The Report assesses countries' efforts to fight drug trafficking and money laundering during the previous twelve months.
Every March for the past 28 years, the Department of State has submitted to the U.S. Congress the International Narcotics Control Strategy Report, or INCSR. The Report, which does not exempt the United States from consideration in some of its sections, assesses countries' efforts to fight drug trafficking and money laundering during the previous 12 months.
According to this year's report, the governments of Bolivia, Burma and Venezuela “failed demonstratively” in their counternarcotics efforts to fight drugs.
Bolivia has failed to implement adequate controls on coca leaf growing, which lead to an increase in coca and potential cocaine production.
Burma is a top heroin producer, second only to Afghanistan, states the report. Burma's ruling military government allows armed groups to traffic in drugs with minimal risk of interference in their traditional geographic enclaves.
And due to Venezuela's "permissive and corrupt environment," it has become a major drug transit country.

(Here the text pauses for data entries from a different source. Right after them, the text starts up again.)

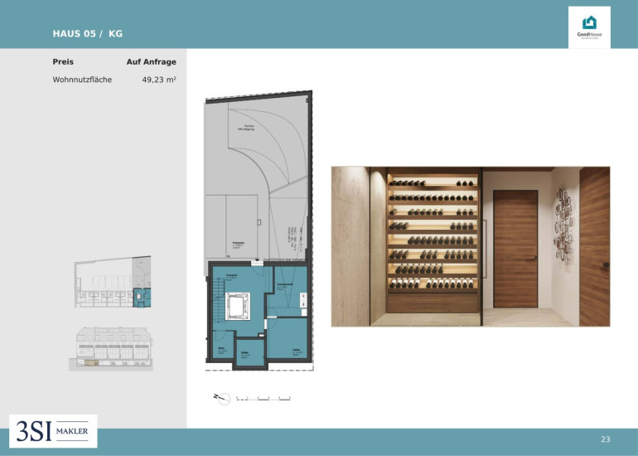Click the Auf Anfrage price text
The image size is (638, 456).
pyautogui.click(x=152, y=62)
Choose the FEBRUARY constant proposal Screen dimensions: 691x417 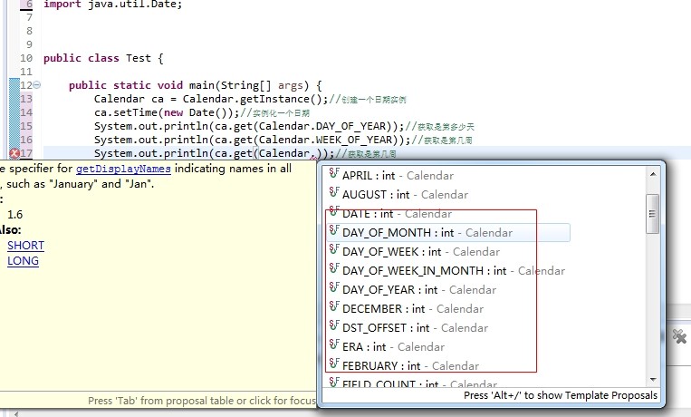pyautogui.click(x=410, y=365)
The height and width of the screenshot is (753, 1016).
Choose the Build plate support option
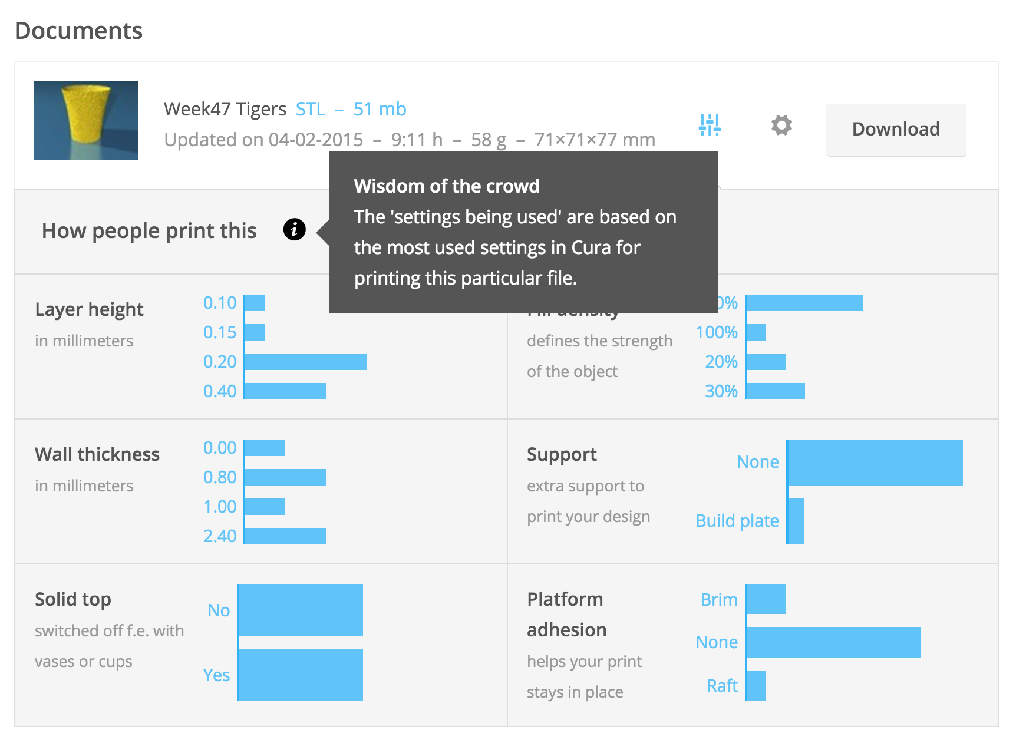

According to the report, in 2010, Venezuela was "one of the preferred trafficking routes out of South America to the Eastern Caribbean, Central America, the United States, Europe and western Africa."
The report also found that while the United States was the main destination for illicit drug shipments, Western Europe was the world's largest market for cocaine. Russia was also found to be suffering from the highest level of opiate abuse in Europe.
The manufacture, trafficking and use of synthetic drugs have significantly increased in east and Southeast Asia in the past 2 years. Some 25 percent of all injecting drug abusers in the world live in East and Southeast Asia.
Cannabis is still the drug most widely produced, trafficked and abused in Africa, with some 5 to 10 percent of 16 to 64 year olds partaking of the drug. East Africa is an important transit route for smuggling heroin from Asia to Africa, and cocaine smuggling through Africa to Europe is on the rise.
The illicit drug trade is a deadly game for any country. Like a disease attacking a weakened immune system, the drug trade exploits conditions of economic, social or institutional underdevelopment and flourishes in an atmosphere of governmental corruption.
The United States encourages regional cooperation against narcotics trafficking, and partners with countries around the world determined to combat the international drug trade.